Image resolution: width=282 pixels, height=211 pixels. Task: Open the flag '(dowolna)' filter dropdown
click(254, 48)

---

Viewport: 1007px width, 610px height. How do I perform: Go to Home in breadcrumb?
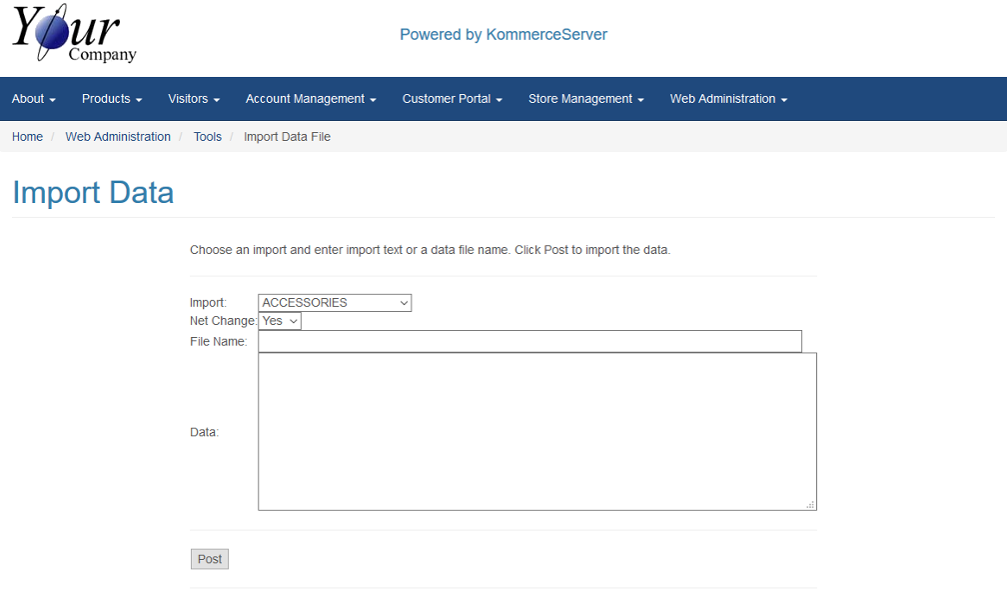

...

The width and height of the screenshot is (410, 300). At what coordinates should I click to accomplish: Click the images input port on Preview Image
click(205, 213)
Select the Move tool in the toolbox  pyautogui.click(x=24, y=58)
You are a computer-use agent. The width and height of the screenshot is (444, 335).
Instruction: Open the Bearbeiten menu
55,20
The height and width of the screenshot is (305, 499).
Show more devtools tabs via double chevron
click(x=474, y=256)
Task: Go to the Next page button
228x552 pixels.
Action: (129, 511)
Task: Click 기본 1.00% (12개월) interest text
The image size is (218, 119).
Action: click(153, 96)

■ **The exercise**: Could you update the records starting at the line containing "You are a computer-use" and ending at the line containing "Action: click(153, 96)", replacing "screenshot" with "screen capture" and leaving everything else unchanged?

■ **Exercise solution**:
You are a computer-use agent. The width and height of the screen capture is (444, 335).
Instruction: Open the Bearbeiten menu
55,20
The height and width of the screen capture is (305, 499).
Show more devtools tabs via double chevron
click(x=474, y=256)
Task: Go to the Next page button
228x552 pixels.
Action: (129, 511)
Task: Click 기본 1.00% (12개월) interest text
The image size is (218, 119).
Action: click(153, 96)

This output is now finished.